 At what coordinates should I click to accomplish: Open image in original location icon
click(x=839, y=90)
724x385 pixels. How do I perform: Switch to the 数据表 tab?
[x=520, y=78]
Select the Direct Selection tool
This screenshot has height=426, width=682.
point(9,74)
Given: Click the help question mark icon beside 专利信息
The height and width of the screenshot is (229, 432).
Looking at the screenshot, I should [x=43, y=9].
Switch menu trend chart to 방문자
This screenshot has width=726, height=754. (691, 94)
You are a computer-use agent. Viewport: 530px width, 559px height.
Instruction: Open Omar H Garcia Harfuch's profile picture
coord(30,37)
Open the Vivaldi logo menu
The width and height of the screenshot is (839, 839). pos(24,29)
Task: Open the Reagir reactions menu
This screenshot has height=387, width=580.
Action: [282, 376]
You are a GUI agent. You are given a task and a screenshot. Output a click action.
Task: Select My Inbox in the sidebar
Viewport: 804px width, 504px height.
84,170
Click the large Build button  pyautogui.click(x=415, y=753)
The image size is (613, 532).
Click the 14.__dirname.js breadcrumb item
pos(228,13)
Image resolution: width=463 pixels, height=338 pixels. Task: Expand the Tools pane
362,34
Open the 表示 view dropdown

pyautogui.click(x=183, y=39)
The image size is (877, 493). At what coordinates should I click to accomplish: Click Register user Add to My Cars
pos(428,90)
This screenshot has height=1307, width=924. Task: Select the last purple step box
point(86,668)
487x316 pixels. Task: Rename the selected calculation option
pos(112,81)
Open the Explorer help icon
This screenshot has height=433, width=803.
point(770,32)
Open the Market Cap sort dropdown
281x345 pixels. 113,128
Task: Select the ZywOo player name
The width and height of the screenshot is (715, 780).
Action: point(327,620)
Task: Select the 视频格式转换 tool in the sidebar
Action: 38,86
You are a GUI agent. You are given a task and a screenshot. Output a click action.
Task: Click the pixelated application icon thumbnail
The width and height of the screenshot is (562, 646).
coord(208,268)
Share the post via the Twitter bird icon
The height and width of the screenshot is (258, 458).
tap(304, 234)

○ ○ ○ ○ ○ ○ ○

Check the listing for the word "help". Show each line that has it.

**Task result:**
Given: Click the help question mark icon beside 专利信息
Open the Explorer help icon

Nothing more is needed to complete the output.